The part of you that wants love, that needs love the most, is the part that continuously pushes people away. It’s the part that fights with every fiber of it’s split being to crush anybody who comes close enough, who wants to love you. It’s like you win grandly at this terrible failure. You fight so hard to keep everyone away when in reality you hope that they’ll see through your anger and stay. You have to see who is strong enough to handle you and all your hurts. So which is the biggest failure? Your inevitable ability to wash your hands of anyone who enters within a 500-mile radius of your heart, or the fact that you want their love so badly it terrifies you and you don’t know how to control the fear? In either case you lose someone…and someone the rest of you really cares about.
But love is not really that hard.
Love is patient and kind. The reason that feels so scary is because for so long there was no patience or kindness. There was no one there to say, “Hey, I love you even though I’m having a hard time.” No, instead there was anger and frustration. Rages sometimes. You were in the way or on their nerves. But love is easy. You’ve felt love. You’ve desired love—love in the purest form—and it was simple when you got it.
Love is hard.
It’s like a battlefield that’s continuously in motion, asking for a rest in the most comforting trenches. It pulls you in and lulls you to sleep. As you dream your body soaks in the warmth and the silence, but then something sneaks into your brain and reminds you that love isn’t so safe, so you retaliate and the war continues.
But love is soft.
It encompasses you in your hardest times, but you forget that. And as you work through the hard times, love sits patiently and rallies around you waiting for the moment you’re free from your hurt and your anger. But again, you see only the hardness of boundaries and what feels like duplication of the past.

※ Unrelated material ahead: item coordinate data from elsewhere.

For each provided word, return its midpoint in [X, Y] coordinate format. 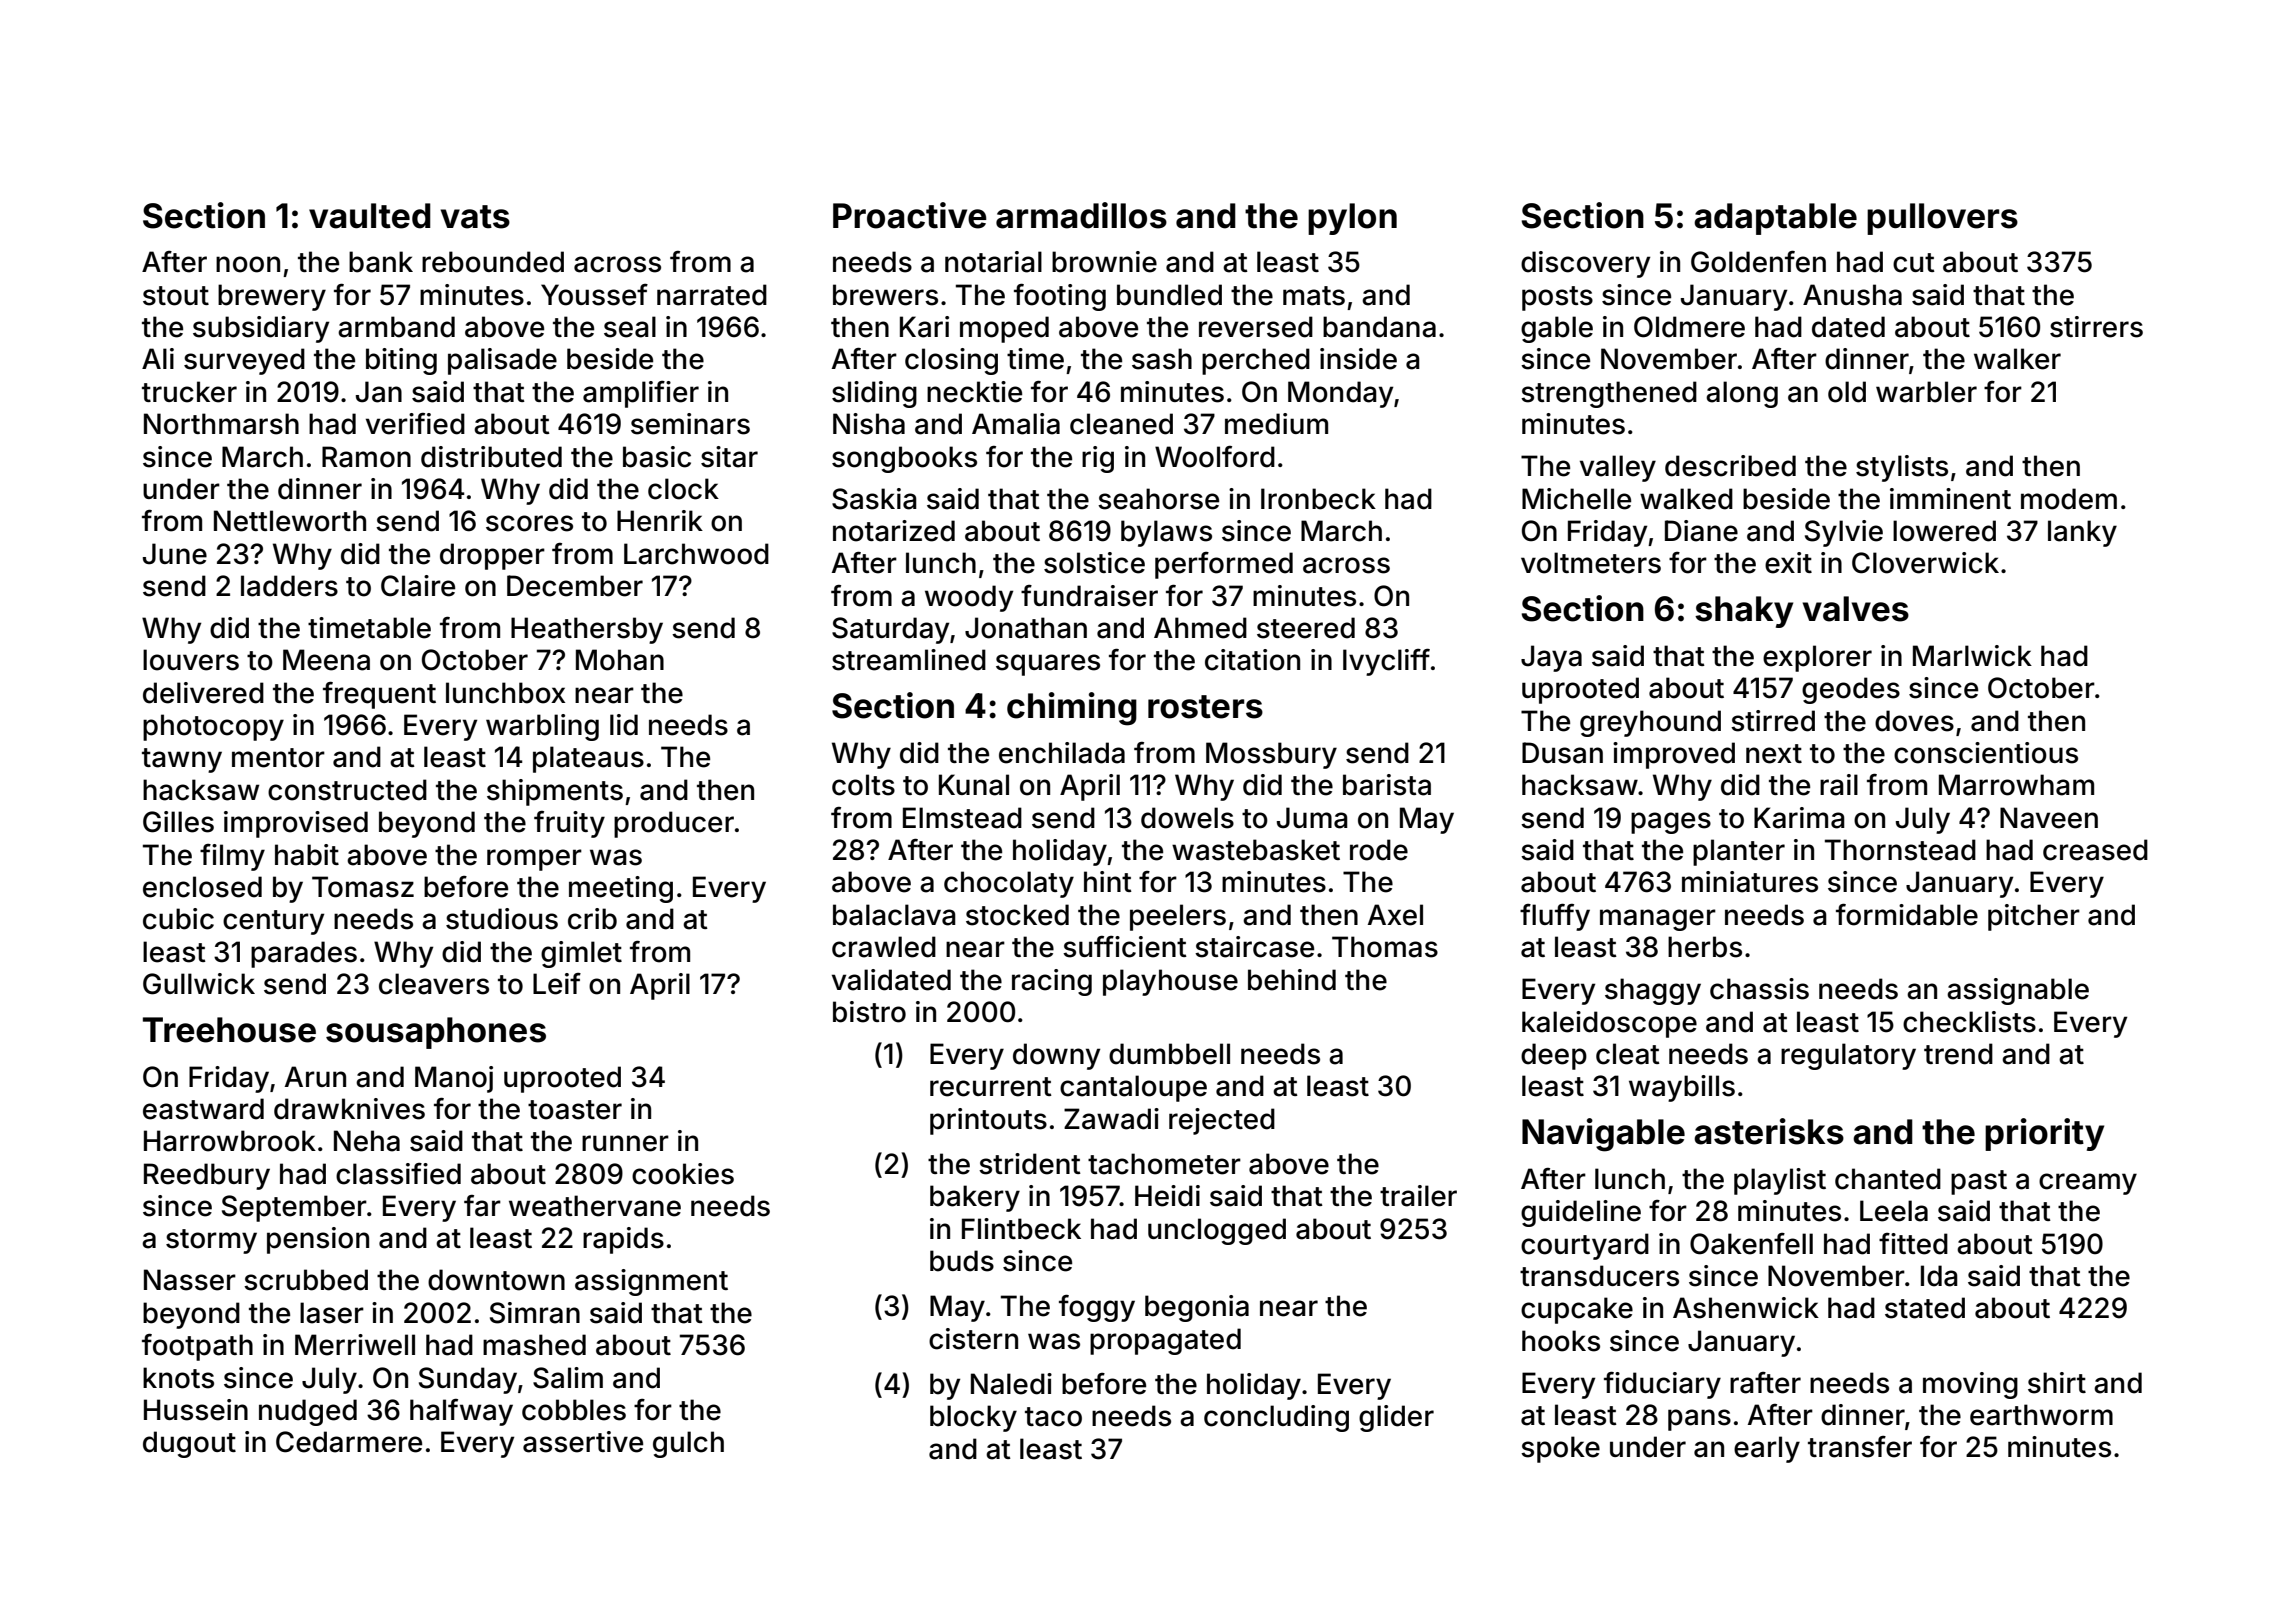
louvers [191, 660]
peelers [1178, 917]
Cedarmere [349, 1442]
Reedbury [207, 1176]
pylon [1352, 219]
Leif [557, 984]
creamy [2088, 1184]
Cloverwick [1925, 563]
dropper [492, 556]
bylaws [1166, 533]
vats [475, 217]
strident [1030, 1164]
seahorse [1158, 499]
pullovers [1942, 219]
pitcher [2034, 917]
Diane [1701, 531]
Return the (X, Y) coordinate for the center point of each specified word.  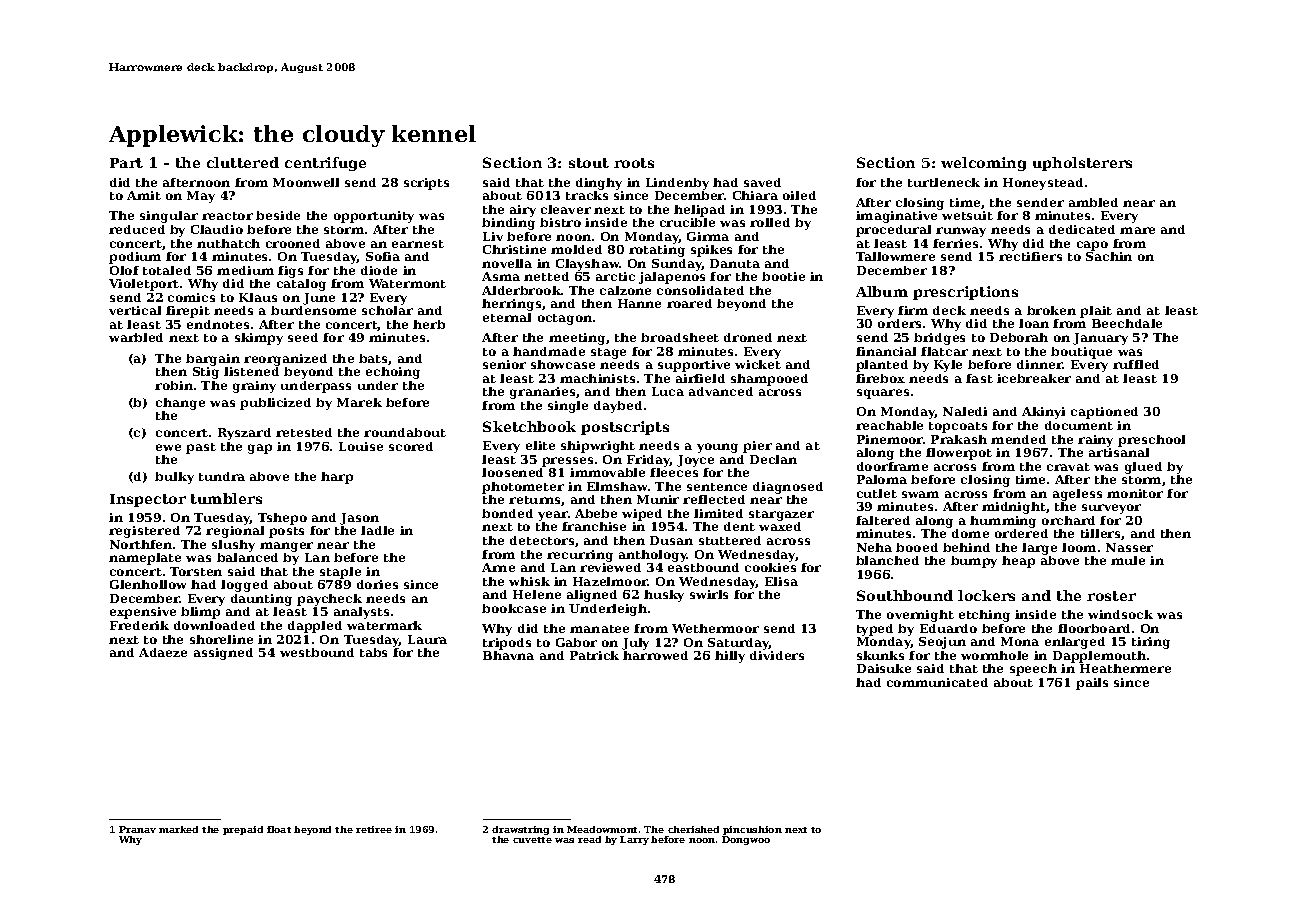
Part (126, 163)
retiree (374, 829)
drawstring (520, 830)
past (201, 448)
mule (1128, 560)
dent (739, 526)
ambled (1093, 202)
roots (634, 163)
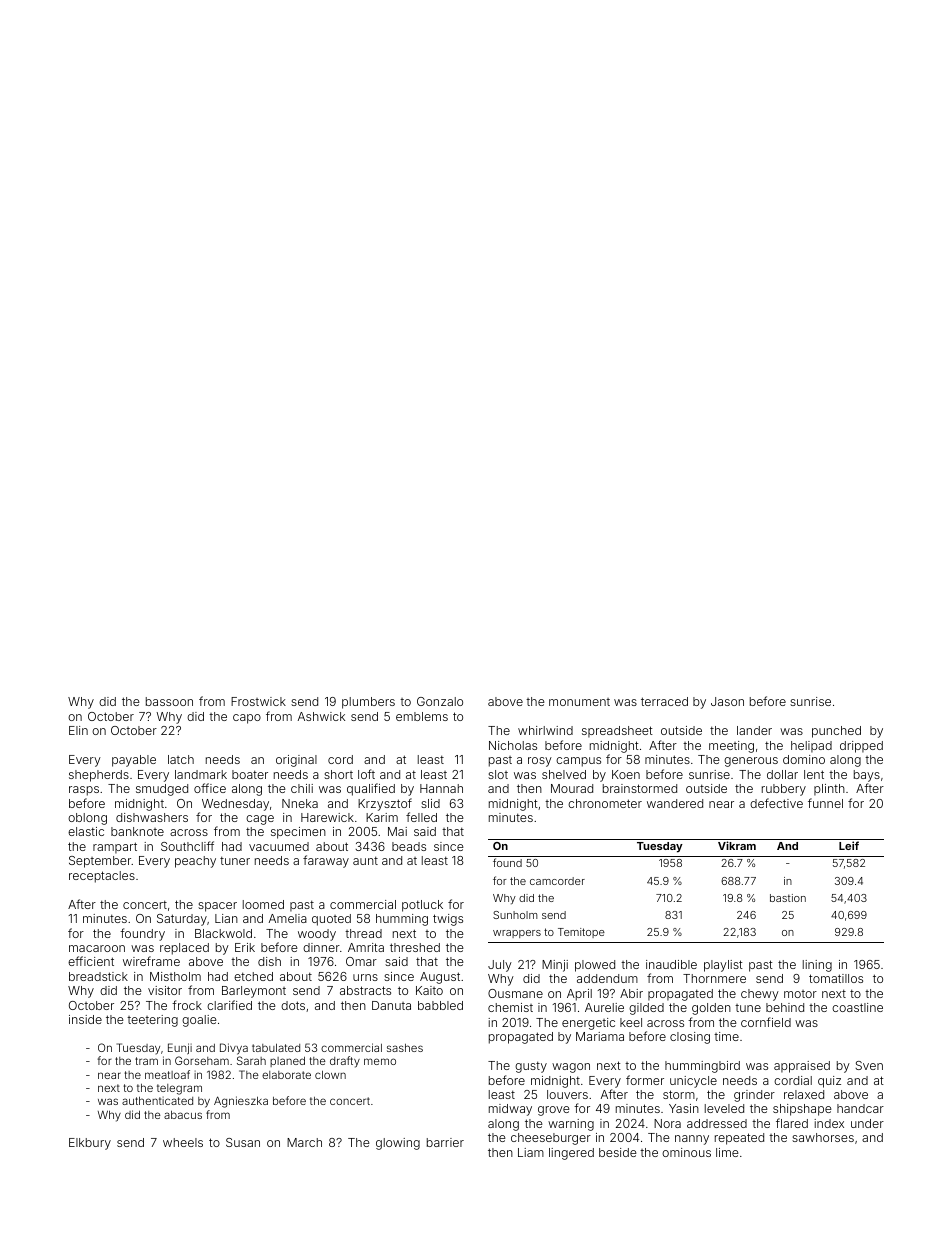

It feels so hard and you feel that love has disappeared. Until you move past the hard time and look back, you realize that love is what held you up.
Love is hard.
You keep hearing people say that you just have to work at it, you just have to want it, and then you just have to do it and you start wonder if you’re doing it wrong. You see quotes about the strongest and the most loving people being those from the hardest places and you question if you hadn’t gone through hard enough things to allow you to see how important love really is. Did I miss the memo?
The thing with trauma, I think for anyone, but especially with those directly involved, is that love is a push and pull. Some days are really hard. Really, REALLY hard. For the parents, they see their child misbehaving, they soak in the struggle, and for a moment they forget what is that they adore about said child. For the siblings it feels like there is so much sacrifice and un-justice. To them it seems that they are not as important as this brother/sister who is constantly acting out, so they too must act out. And for the one who entered traumatized, every day feels like a battle learning to become one with this family. Every one is trying to make it work, but everyone functions so differently that there are times when it just feels like nothing is ever going to get better and the animosity and resentment are continuously present. But then there are moments of complete joy; sometimes a few minutes, maybe a day or two, and as deeper healing starts to take place even longer periods—months or years. Everyone involved starts to understand that the hardships in love didn’t really outweigh the outcome, rather they produce it and create deeper loving, more connected beings. It’s a long journey, it’s a hard one…but what follows is so worth it.